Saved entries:
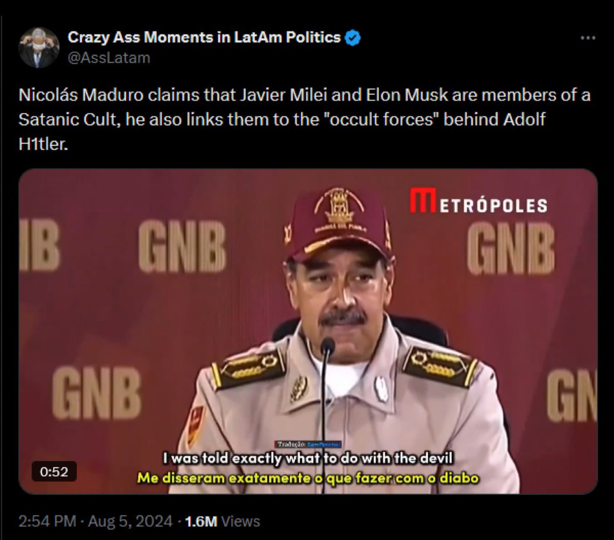Click the emblem on the maroon cap
This screenshot has width=614, height=540.
pyautogui.click(x=339, y=206)
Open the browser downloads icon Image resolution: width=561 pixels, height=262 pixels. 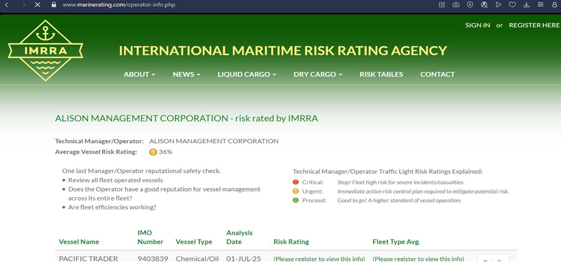[526, 5]
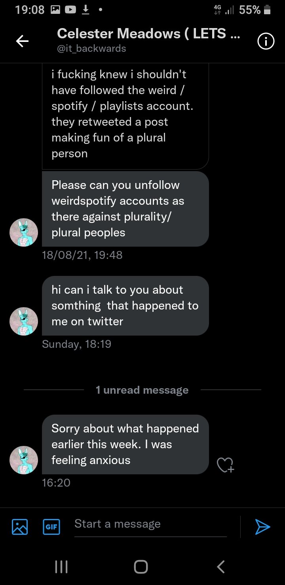Tap the download notification icon in status bar

click(85, 10)
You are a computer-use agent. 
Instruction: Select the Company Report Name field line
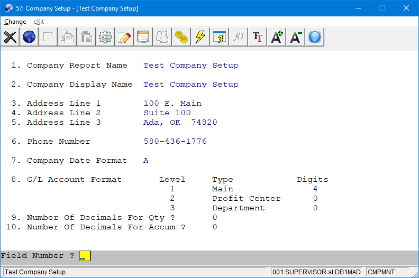pos(77,66)
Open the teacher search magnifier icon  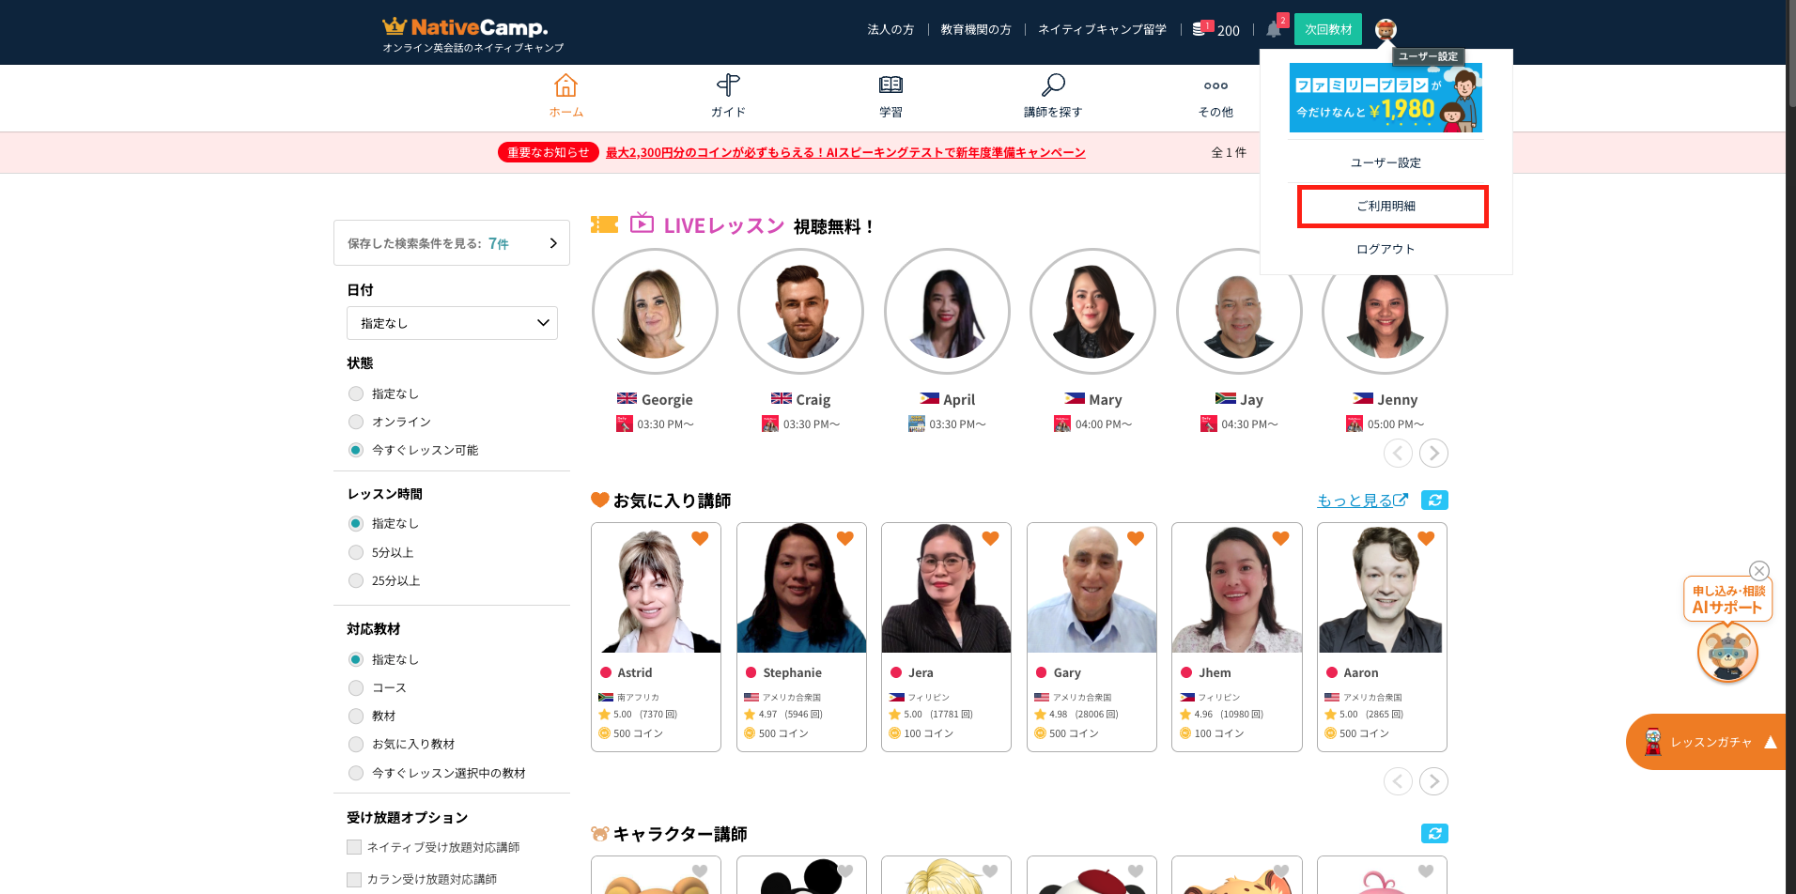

**WORK ITEM:**
Omit the pictures, then extract verbatim only those lines that fall between the line containing "You are a computer-use agent." and the final line of the records above, both included.

**EXERCISE OUTPUT:**
You are a computer-use agent. 
Instruction: Select the Company Report Name field line
pos(77,66)
Open the teacher search magnifier icon  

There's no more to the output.